While Neon Inferno is like the above mentioned games. There is also aspects that those games don't do. This is where the game will turn into Wild Guns where it sort of becomes a shooter where enemies are attacking you in the background while also being attacked from the foreground. It can create for a rather dynamic style of gameplay that this style of game hasn't seen that often.

One minute you might have enemies coming at you in the foreground but then you need to switch to aim mode and attack enemies in firing at you in the background while using cover.

You can shoot, duck and cover of course but there is also a melee attack that works double as a parry with green projectiles. You also have a double jump as well as a dedicated dodge roll making combat even more fast paced and dynamic.

Combat can feel very fast paced and intense due to enemies attack from the background and foreground, dealing with hazards, death pits, timing jumps as well melee attacks close by enemies and parrying projectiles.

One disappointing aspect of Neon Inferno is that the main weapon you'll get is the base pistol. No powerups of getting weapons like shotguns, rocket launchers, electricity guns or flamethrowers.
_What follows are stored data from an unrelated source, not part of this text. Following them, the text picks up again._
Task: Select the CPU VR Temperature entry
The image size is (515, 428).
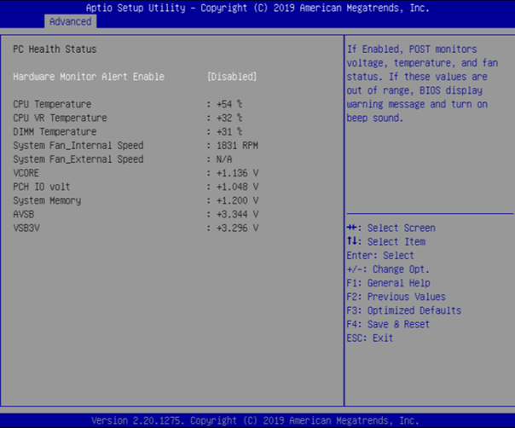Action: click(x=60, y=118)
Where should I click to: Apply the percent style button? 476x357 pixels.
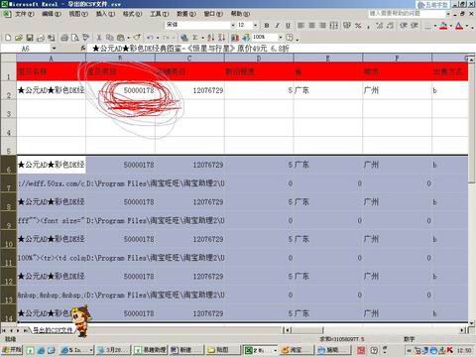pyautogui.click(x=358, y=25)

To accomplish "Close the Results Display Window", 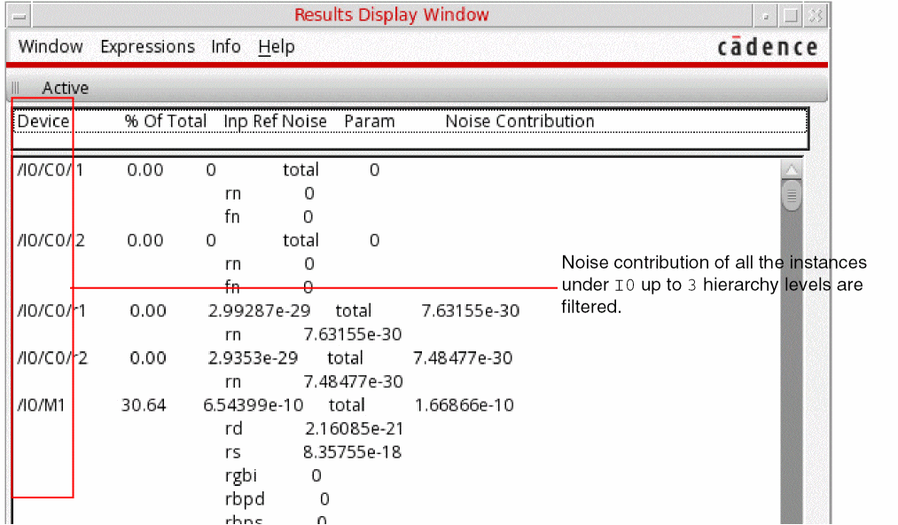I will coord(816,16).
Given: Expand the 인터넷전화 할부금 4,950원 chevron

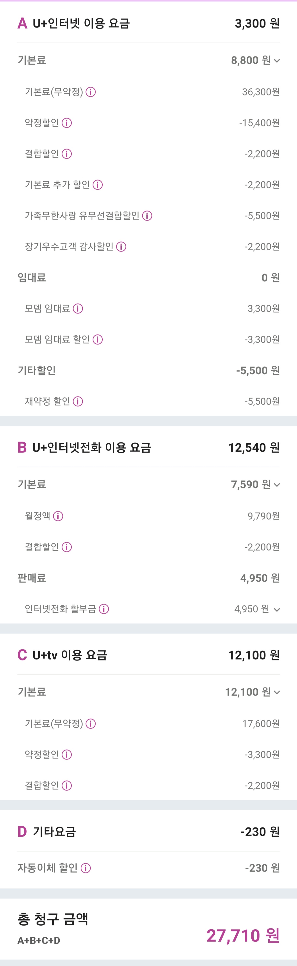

It would've been nice if the game got me to wreck havoc with some powerful weapons from time to time and can help widdle away at the health of bosses or get past certain enemy hordes to get to them faster. You do get powerups at the shop inbetween missions but the best on is a shield that doubles HP and they can only be used once per level.

This leads to the difficulty and it's rather bizarre. For 4 out of the 6 levels, it feels well balanced and a solid challenge. Not having you do too much content upon death. However, this changes when doing the 4th level Baptism by Fire where there is are long enemy waves, bosses and dogs that will slowly but surely chip away at health and then doing it all again when dying since the checkpoints are so far apart. There is a lengthy phased boss fight that can take a lot of damage. You might've used your power up before fighting her too.

Level 6 is where you don't get access to the shop so no shield power up at the start and it ends with yet another phased boss fight that has double HP on normal.

I lowered to easy on both these levels. It's a shame the game couldn't get the "just right" feeling for the all the levels instead of 4 out of 6. Still, I'm glad they got it for most of the game.

Overall, I had a fun time with Neon Inferno, it brought some interesting innovation to the 2D run and gun style game with good controls and combat with multiple factors to account for. Just wished it had more weapons to use and less difficulty spikes on normal difficulty.